OBJETIVO DEL EJERCICIO ▸
¿Puedes transcribir al pie de la letra el pasaje del texto extraído que va desde "El desmantelamiento de" hasta "al ciudadano actual.", con ambos extremos incluidos?

El desmantelamiento de las instituciones de la nación se inició como parte de una estrategia de dominación sin miramientos por las consecuencias sociales que ello tendría. Luego pasó a deslenguada e impenitente destrucción institucional, terminó en saqueo de los valores, en desnudez moral, en anomia, ese “estado de ánimo del individuo cuyas raíces morales se han roto, que ya no tiene normas, sino únicamente impulsos desconectados, que no tiene ya sentido de continuidad, de grupo, de obligación”, como describe magistralmente un sociólogo al individuo sin normas que indistintamente podría definir al ciudadano actual.

El incremento cuantitativo de la violencia ha estado acompañado de cambios cualitativos mucho más desoladores que los simples números o cálculos estadísticos. Son reflejos de transformaciones perversas que han ocurrido en la estructura básica del carácter social y en las formas de relación entre los miembros de nuestra sociedad. El trato recurrentemente agresivo, el estallido por cualquier razón, el ensañamiento inexplicable, los asesinatos gratuitos, los tiros en la cara, los linchamientos, la negligencia y el abandono de las víctimas, la normalización de la patología, la pérdida valor del ser humano, la negación de la vida misma, dan cuenta de un desarreglo mucho más profundo que se cuela en la formación de la personalidad individual. El culto del malandra, de su estilo, de su forma de lenguaje y figuración estética, su importancia en la socialización y modelaje de las futuras generaciones, no sólo es una amenaza desde el punto de vista sociológico, sino que remite a complicaciones en la estructuración del carácter y a arreglos malsanos en el desarrollo del sí-mismo…


Si no se tratara de una descripción que cabe aplicar a tantas sociedades del mundo (como es el caso de la sociedad venezolana contemporánea a la que está precisamente dedicado el texto transcripto) cabría decir que, con un poco de exageración casi apocalíptica, pareciera que el articulista se estuviera refiriendo a la nuestra.

LISTADO MOSTRADO ▸
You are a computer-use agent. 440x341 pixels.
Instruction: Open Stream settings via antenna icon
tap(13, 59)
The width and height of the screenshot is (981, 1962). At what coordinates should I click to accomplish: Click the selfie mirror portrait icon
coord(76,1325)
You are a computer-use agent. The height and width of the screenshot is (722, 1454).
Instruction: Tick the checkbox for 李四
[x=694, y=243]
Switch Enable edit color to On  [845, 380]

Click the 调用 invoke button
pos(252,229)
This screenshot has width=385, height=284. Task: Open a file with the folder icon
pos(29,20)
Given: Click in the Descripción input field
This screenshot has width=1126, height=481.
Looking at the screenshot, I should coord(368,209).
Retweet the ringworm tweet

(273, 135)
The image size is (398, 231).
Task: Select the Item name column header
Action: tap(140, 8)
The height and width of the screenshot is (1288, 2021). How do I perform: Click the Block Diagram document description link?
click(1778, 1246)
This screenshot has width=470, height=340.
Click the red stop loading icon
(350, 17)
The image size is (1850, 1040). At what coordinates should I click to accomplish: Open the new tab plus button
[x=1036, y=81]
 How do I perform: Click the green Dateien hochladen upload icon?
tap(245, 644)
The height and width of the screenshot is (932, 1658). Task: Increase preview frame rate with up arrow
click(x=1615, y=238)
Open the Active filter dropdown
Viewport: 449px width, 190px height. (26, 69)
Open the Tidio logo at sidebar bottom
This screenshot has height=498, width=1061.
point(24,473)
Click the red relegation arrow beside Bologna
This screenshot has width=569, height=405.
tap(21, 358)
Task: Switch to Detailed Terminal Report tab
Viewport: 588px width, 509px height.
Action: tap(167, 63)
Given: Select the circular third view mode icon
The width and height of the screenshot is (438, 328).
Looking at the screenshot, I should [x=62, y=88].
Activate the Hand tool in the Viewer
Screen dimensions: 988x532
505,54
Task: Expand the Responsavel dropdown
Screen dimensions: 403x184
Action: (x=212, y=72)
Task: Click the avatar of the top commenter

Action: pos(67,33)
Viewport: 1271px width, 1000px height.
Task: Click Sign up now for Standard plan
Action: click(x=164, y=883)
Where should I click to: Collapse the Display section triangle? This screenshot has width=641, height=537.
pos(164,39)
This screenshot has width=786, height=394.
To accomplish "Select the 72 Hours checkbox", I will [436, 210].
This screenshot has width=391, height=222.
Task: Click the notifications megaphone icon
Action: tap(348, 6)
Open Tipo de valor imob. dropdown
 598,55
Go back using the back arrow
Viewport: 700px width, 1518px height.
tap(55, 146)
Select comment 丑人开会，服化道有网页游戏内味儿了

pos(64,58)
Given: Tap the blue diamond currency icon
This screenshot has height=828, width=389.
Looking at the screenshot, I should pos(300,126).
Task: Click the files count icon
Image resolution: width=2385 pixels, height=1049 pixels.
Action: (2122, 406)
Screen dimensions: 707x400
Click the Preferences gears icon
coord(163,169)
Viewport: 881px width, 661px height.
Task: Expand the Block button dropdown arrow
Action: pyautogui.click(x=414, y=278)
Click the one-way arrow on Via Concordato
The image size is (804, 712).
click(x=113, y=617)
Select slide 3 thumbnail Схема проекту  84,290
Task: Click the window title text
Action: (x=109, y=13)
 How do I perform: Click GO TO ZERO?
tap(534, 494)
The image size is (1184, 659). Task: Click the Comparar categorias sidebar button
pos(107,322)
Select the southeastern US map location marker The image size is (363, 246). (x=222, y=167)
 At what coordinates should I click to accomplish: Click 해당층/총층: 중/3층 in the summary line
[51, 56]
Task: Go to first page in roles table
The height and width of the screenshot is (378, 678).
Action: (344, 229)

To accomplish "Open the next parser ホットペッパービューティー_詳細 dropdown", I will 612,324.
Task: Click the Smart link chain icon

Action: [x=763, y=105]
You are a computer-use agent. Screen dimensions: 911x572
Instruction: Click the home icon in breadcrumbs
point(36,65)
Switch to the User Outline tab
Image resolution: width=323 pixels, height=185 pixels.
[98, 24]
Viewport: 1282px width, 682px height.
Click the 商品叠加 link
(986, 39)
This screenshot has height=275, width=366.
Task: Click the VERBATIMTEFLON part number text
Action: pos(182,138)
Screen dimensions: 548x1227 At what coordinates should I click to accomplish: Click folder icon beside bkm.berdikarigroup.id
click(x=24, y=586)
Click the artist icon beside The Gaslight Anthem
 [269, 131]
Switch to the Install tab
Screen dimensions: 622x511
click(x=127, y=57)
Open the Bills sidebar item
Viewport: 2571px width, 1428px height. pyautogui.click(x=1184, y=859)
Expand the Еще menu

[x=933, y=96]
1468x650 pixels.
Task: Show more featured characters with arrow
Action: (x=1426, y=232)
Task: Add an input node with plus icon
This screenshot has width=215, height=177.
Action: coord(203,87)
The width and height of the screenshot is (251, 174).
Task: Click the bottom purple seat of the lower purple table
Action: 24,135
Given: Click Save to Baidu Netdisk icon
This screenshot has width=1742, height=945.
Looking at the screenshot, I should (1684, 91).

RESULTADO OBTENIDO ▸
El desmantelamiento de las instituciones de la nación se inició como parte de una estrategia de dominación sin miramientos por las consecuencias sociales que ello tendría. Luego pasó a deslenguada e impenitente destrucción institucional, terminó en saqueo de los valores, en desnudez moral, en anomia, ese “estado de ánimo del individuo cuyas raíces morales se han roto, que ya no tiene normas, sino únicamente impulsos desconectados, que no tiene ya sentido de continuidad, de grupo, de obligación”, como describe magistralmente un sociólogo al individuo sin normas que indistintamente podría definir al ciudadano actual.